On parle beaucoup de supprimer la cravache, d’ici à quelques saisons. Je suis contre, surtout en obstacle. Entre les chevaux qui biaisent sur l’obstacle, ceux qui ne vont pas droit, à un moment ou un autre… J’ai bien lu qu’il y aurait des aménagements, notamment pour « corriger les trajectoires ». Cela risque de survenir très souvent, dans notre discipline… En revanche, j’arrive à admettre qu’au-delà de 8 coups de « bâton » nous soyons sanctionnés, même s’il y a toujours des cas particuliers…

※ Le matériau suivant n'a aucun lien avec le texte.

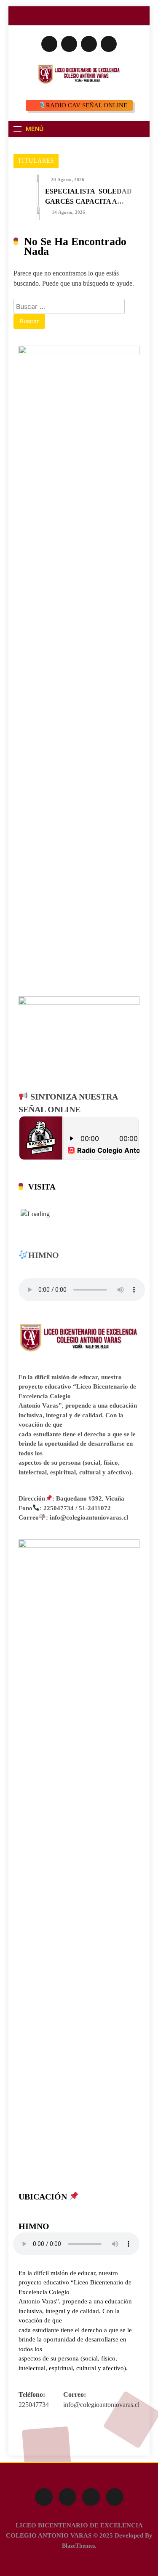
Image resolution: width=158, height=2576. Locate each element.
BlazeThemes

Un message à faire passer ?
Je remercie vraiment Guy Chérel et toute son équipe, les cavaliers comme Hervé Paimblanc, Ludovic, Ginette, Sarah, et tous ceux qui se reconnaîtront et qui font le boulot de l’ombre… Sans oublier, bien sûr, Daniela Mêlé, remarquable cavalière, compagne de Bertrand – Bébert – Thellier, et qui fait un travail de premier… garçon, remarquable, auprès de Guy Chérel.
Vos objectifs ?
Je vais tenter de perdre ma décharge le plus rapidement possible et essayer de bien monter Majakadans le Groupe I, fin mai, si le patron me la laisse… Avec cette pouliche, je suis tombé à la première haie de la ligne d’en face, aux Sables-d’Olonnes. J’étais complètement sonné. Je voyais le ciel bleu, les mouettes… Je me suis cru au paradis. Alors, j’espère qu’elle va m’y emmener, dans quelques semaines…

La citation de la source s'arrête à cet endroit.